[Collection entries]
- - -

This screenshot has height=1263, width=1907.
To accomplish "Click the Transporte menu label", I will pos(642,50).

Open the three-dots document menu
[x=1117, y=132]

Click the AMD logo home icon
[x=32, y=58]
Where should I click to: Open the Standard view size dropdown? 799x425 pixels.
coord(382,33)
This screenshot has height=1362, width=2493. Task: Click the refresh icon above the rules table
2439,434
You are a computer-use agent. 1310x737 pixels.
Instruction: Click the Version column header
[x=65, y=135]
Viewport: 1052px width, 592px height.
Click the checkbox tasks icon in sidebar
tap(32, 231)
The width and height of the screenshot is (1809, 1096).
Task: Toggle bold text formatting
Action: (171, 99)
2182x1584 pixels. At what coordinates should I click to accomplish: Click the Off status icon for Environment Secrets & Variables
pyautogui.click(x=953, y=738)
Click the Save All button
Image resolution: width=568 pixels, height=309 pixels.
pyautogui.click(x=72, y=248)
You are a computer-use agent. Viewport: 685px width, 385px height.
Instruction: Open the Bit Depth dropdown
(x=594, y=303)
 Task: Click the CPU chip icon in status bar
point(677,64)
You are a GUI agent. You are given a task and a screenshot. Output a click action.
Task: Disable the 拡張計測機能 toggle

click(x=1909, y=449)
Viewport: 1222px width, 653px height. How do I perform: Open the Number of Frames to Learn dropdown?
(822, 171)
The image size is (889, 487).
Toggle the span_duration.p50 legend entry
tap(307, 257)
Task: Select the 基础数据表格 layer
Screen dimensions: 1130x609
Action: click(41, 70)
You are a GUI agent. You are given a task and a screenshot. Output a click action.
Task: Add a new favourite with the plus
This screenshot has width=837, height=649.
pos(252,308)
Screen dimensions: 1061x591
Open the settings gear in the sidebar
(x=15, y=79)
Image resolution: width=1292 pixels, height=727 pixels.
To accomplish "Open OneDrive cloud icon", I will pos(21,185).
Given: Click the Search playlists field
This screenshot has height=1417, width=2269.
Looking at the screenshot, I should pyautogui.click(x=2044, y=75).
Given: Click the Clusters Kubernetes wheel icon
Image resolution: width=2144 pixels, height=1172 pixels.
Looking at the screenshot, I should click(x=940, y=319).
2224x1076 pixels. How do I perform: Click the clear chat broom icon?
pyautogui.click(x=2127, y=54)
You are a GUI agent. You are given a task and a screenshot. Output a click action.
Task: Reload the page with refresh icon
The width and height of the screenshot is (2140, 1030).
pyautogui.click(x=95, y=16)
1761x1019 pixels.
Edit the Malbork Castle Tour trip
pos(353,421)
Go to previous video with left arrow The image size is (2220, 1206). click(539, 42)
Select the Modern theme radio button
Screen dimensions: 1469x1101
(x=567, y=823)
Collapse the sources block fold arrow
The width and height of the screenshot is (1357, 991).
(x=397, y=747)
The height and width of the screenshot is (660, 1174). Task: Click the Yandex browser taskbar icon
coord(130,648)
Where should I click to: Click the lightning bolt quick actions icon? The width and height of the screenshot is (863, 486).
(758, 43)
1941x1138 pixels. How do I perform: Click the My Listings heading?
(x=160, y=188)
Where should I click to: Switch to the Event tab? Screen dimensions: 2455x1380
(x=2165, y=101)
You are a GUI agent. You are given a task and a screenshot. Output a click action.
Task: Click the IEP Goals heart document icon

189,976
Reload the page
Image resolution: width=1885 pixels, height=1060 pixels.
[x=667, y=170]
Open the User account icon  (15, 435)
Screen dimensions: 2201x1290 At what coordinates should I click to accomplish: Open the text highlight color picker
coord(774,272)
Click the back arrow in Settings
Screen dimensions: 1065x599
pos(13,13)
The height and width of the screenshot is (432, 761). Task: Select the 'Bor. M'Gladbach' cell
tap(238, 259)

- - -

▶ **EXERCISE**:
With nothing added or dropped, write out every entry.

▶ **TASK SOLUTION**:
This screenshot has height=1263, width=1907.
To accomplish "Click the Transporte menu label", I will pos(642,50).

Open the three-dots document menu
[x=1117, y=132]

Click the AMD logo home icon
[x=32, y=58]
Where should I click to: Open the Standard view size dropdown? 799x425 pixels.
coord(382,33)
This screenshot has height=1362, width=2493. Task: Click the refresh icon above the rules table
2439,434
You are a computer-use agent. 1310x737 pixels.
Instruction: Click the Version column header
[x=65, y=135]
Viewport: 1052px width, 592px height.
Click the checkbox tasks icon in sidebar
tap(32, 231)
The width and height of the screenshot is (1809, 1096).
Task: Toggle bold text formatting
Action: (171, 99)
2182x1584 pixels. At what coordinates should I click to accomplish: Click the Off status icon for Environment Secrets & Variables
pyautogui.click(x=953, y=738)
Click the Save All button
Image resolution: width=568 pixels, height=309 pixels.
pyautogui.click(x=72, y=248)
You are a computer-use agent. Viewport: 685px width, 385px height.
Instruction: Open the Bit Depth dropdown
(x=594, y=303)
 Task: Click the CPU chip icon in status bar
point(677,64)
You are a GUI agent. You are given a task and a screenshot. Output a click action.
Task: Disable the 拡張計測機能 toggle

click(x=1909, y=449)
Viewport: 1222px width, 653px height. How do I perform: Open the Number of Frames to Learn dropdown?
(822, 171)
The image size is (889, 487).
Toggle the span_duration.p50 legend entry
tap(307, 257)
Task: Select the 基础数据表格 layer
Screen dimensions: 1130x609
Action: click(41, 70)
You are a GUI agent. You are given a task and a screenshot. Output a click action.
Task: Add a new favourite with the plus
This screenshot has width=837, height=649.
pos(252,308)
Screen dimensions: 1061x591
Open the settings gear in the sidebar
(x=15, y=79)
Image resolution: width=1292 pixels, height=727 pixels.
To accomplish "Open OneDrive cloud icon", I will pos(21,185).
Given: Click the Search playlists field
This screenshot has height=1417, width=2269.
Looking at the screenshot, I should pyautogui.click(x=2044, y=75).
Given: Click the Clusters Kubernetes wheel icon
Image resolution: width=2144 pixels, height=1172 pixels.
Looking at the screenshot, I should click(x=940, y=319).
2224x1076 pixels. How do I perform: Click the clear chat broom icon?
pyautogui.click(x=2127, y=54)
You are a GUI agent. You are given a task and a screenshot. Output a click action.
Task: Reload the page with refresh icon
The width and height of the screenshot is (2140, 1030).
pyautogui.click(x=95, y=16)
1761x1019 pixels.
Edit the Malbork Castle Tour trip
pos(353,421)
Go to previous video with left arrow The image size is (2220, 1206). click(539, 42)
Select the Modern theme radio button
Screen dimensions: 1469x1101
(x=567, y=823)
Collapse the sources block fold arrow
The width and height of the screenshot is (1357, 991).
(x=397, y=747)
The height and width of the screenshot is (660, 1174). Task: Click the Yandex browser taskbar icon
coord(130,648)
Where should I click to: Click the lightning bolt quick actions icon? The width and height of the screenshot is (863, 486).
(758, 43)
1941x1138 pixels. How do I perform: Click the My Listings heading?
(x=160, y=188)
Where should I click to: Switch to the Event tab? Screen dimensions: 2455x1380
(x=2165, y=101)
You are a GUI agent. You are given a task and a screenshot. Output a click action.
Task: Click the IEP Goals heart document icon

189,976
Reload the page
Image resolution: width=1885 pixels, height=1060 pixels.
[x=667, y=170]
Open the User account icon  (15, 435)
Screen dimensions: 2201x1290 At what coordinates should I click to accomplish: Open the text highlight color picker
coord(774,272)
Click the back arrow in Settings
Screen dimensions: 1065x599
pos(13,13)
The height and width of the screenshot is (432, 761). Task: Select the 'Bor. M'Gladbach' cell
tap(238, 259)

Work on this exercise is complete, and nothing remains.